→ **Passage shown**:
____________________

In just over 24 hours, the vice president garnered enough support to ensure her place at the head of the ticket before the party’s national convention next month in Chicago

Kamala Harris
U.S. Vice President Kamala Harris speaks at her presidential campaign headquarters in Wilmington, July 22, 2024.Erin Schaff (via REUTERS)
Iker Seisdedos

U.S. Vice President Kamala Harris was 1,976 delegates short of securing the Democratic Party’s nomination for the November presidential election. She reached that number Monday night, just under 32 hours after Joe Biden had announced that he was dropping out of the campaign in the face of ongoing doubts about his physical and cognitive abilities, exacerbated by his disastrous performance in the debate against Republican nominee Donald Trump on June 27 in Atlanta.

This backing, which Harris began to swiftly reap even though some voices within the party advocated holding unprecedented “mini-primaries,” from which a consensus candidate would emerge, will allow her to arrive at the Democratic National Convention in Chicago from August 19-22 with the peace of mind that the conclave will prove a mere formality for her anointment.

The count was conducted by the AP news agency, which spent the day working the phones to tally delegate-by-delegate confirmations and then added the names of those who had made their support public. Shortly before 10 p.m. ET, AP confirmed that 2,214 had already closed ranks around Harris. Within minutes, another 60 had added their support.

____________________

→ **Problems and tasks**:
1 > In the article about Kamala Harris securing the Democratic nomination, on what dates is the Democratic National Convention in Chicago scheduled?
2 > Write a continuation of the article about Kamala Harris securing the Democratic nomination, picking up right after its final sentence.

→ **Available data**:
____________________

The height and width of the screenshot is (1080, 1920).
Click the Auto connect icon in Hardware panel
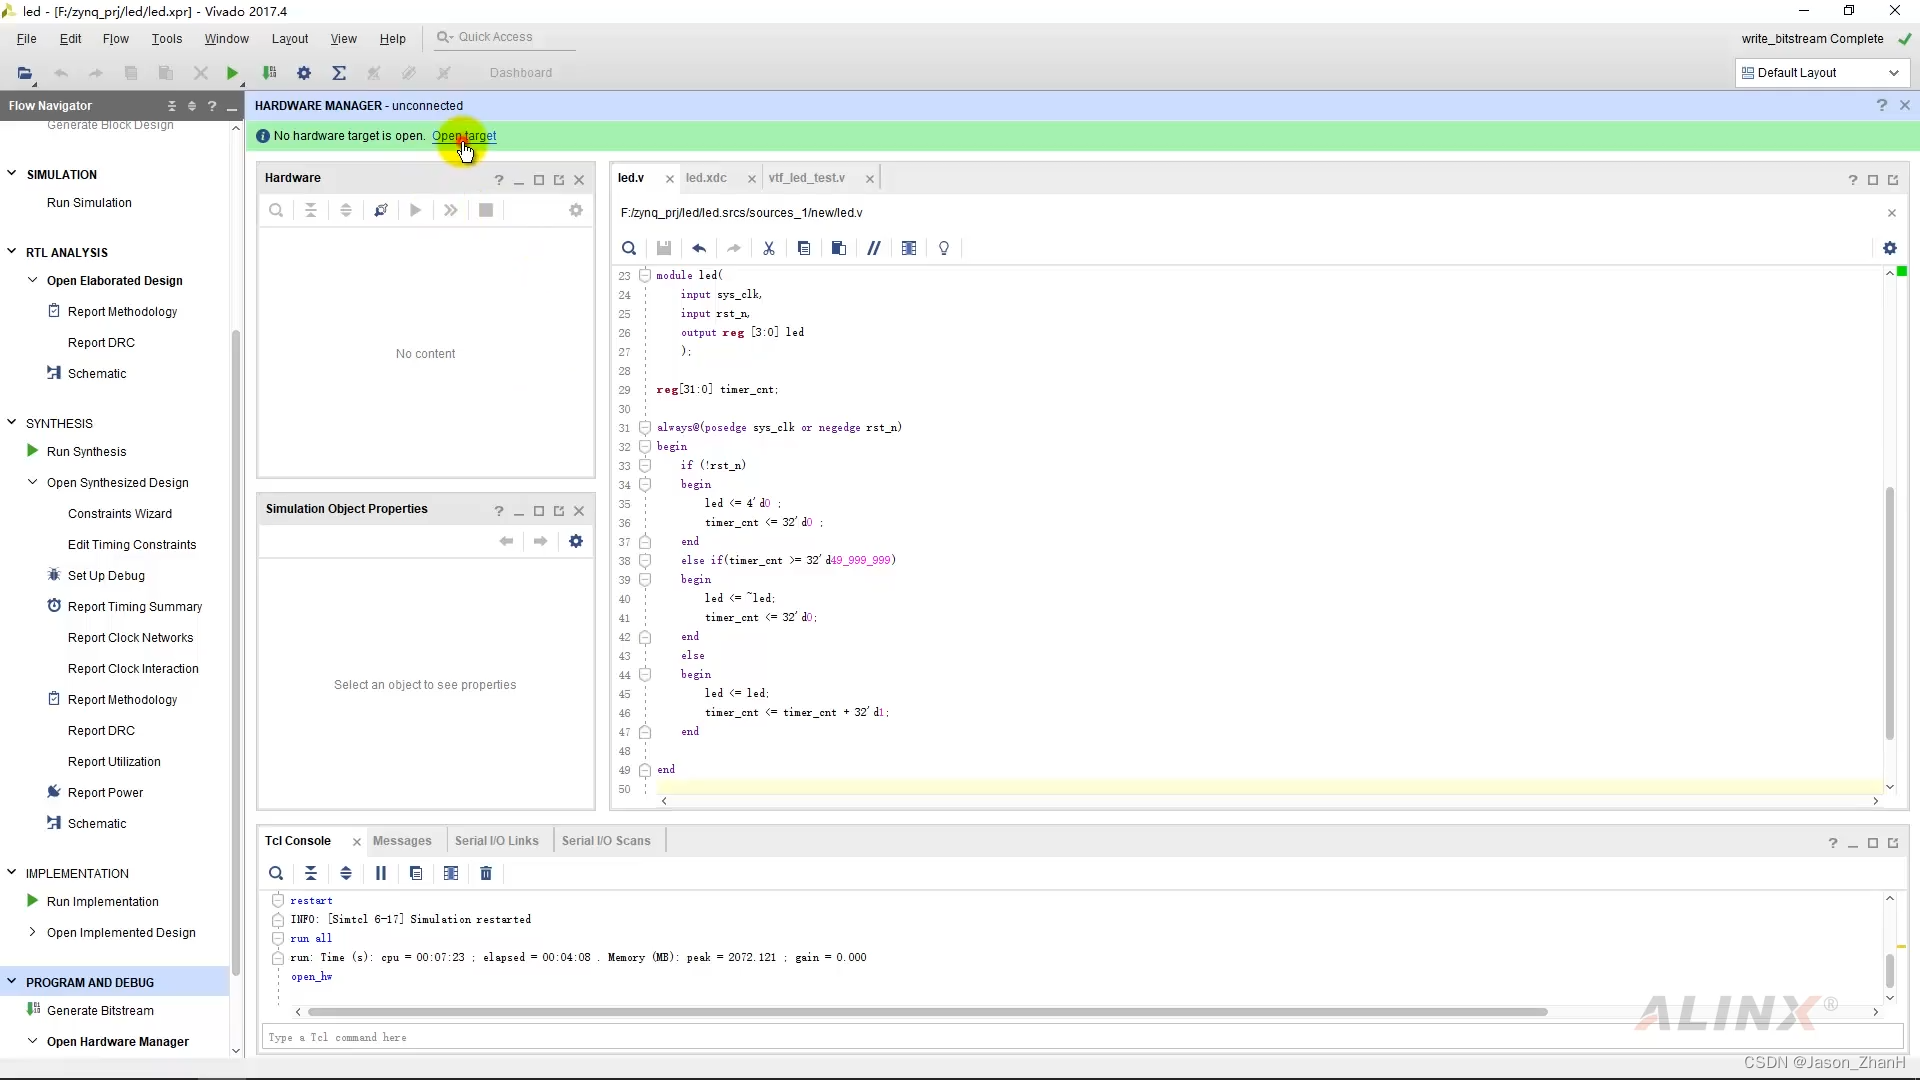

____________________

→ **Responses**:
1 > August 19-22

2 >
The news came at the end of a day in which Harris had broken campaign fundraising records with $81 million pledged in just under 24 hours, and her candidacy added 1,000 volunteers. Earlier on Monday, the vice president posted a message on X declaring the “first full day of our campaign.” In the afternoon, she boarded Air Force Two to travel to Biden’s hometown of Wilmington, Delaware, to assure those who had been working on the president’s re-election campaign that she is now the boss and that their jobs are guaranteed.

It now remains to be seen who Harris will choose as her vice-presidential candidate. The names of governors including Roy Cooper (North Carolina), Andy Beshear (Kentucky), Josh Shapiro (Pennsylvania) and J. B. Pritzker (Illinois), as well as Arizona Senator Mark Kelly, are being mentioned.

Memories of the convulsive 1968 convention in Chicago, held a few months after President Lyndon B. Johnson — beset by the unpopularity caused by the Vietnam War — announced that he would not run for re-election remain fresh among Democrats. Between that announcement and the convention, two assassinations took place that turned the country upside down: that of Senator Robert Kennedy, brother of John F. Kennedy, and the Reverend Martin Luther King. Anti-war demonstrations provided a backdrop to the 1968 Democratic conclave, from which Hubert Humphrey emerged as the candidate amid the chaos. At the polls that November, he was easily swept aside by Republican Richard Nixon.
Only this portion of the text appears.